(TASK INPUTS)

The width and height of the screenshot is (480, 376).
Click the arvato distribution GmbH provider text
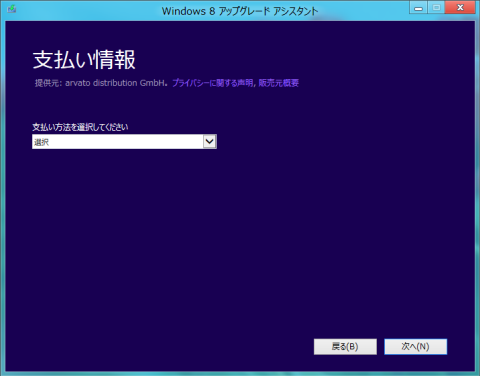[116, 83]
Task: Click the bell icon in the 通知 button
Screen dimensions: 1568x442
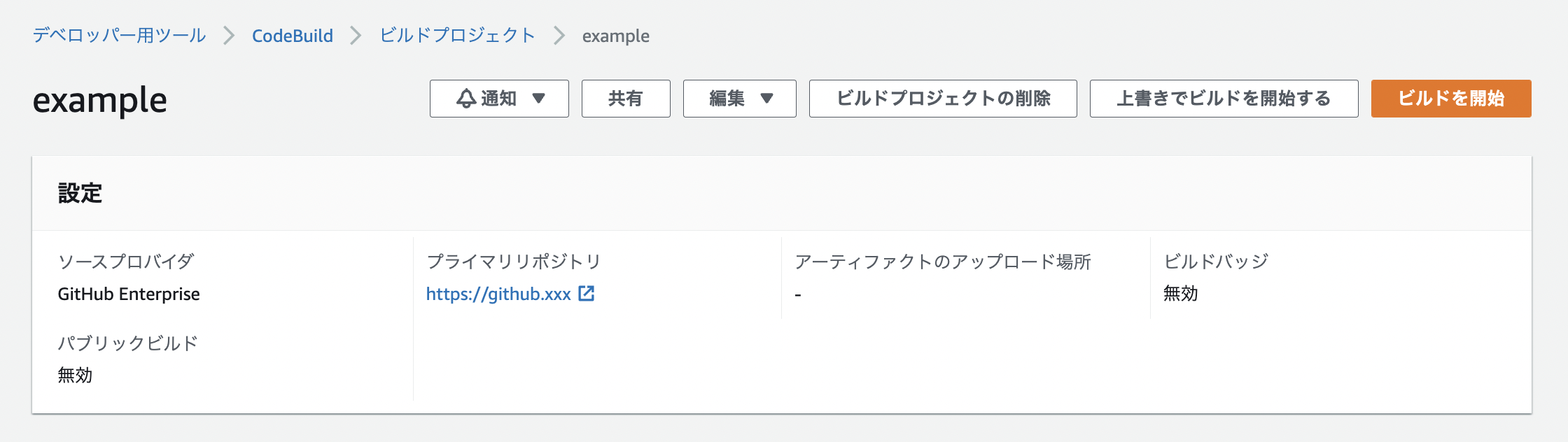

(End TASK INPUTS)

**AIM OF THE EXERCISE**
Retype all the material word for word while skipping any picture it contains.

**SOLVED PROBLEM**
The width and height of the screenshot is (480, 376).
Click the arvato distribution GmbH provider text
[116, 83]
Task: Click the bell icon in the 通知 button
Screen dimensions: 1568x442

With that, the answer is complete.